- [Activity]:
Every record is to be restated exactly, with nothing left out.

------ Extracted records ------

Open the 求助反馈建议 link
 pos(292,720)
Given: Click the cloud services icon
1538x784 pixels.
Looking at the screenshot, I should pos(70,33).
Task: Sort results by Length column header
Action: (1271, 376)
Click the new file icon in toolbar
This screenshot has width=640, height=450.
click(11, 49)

------

- [Task solution]:
Open the 求助反馈建议 link
 pos(292,720)
Given: Click the cloud services icon
1538x784 pixels.
Looking at the screenshot, I should pos(70,33).
Task: Sort results by Length column header
Action: (1271, 376)
Click the new file icon in toolbar
This screenshot has width=640, height=450.
click(11, 49)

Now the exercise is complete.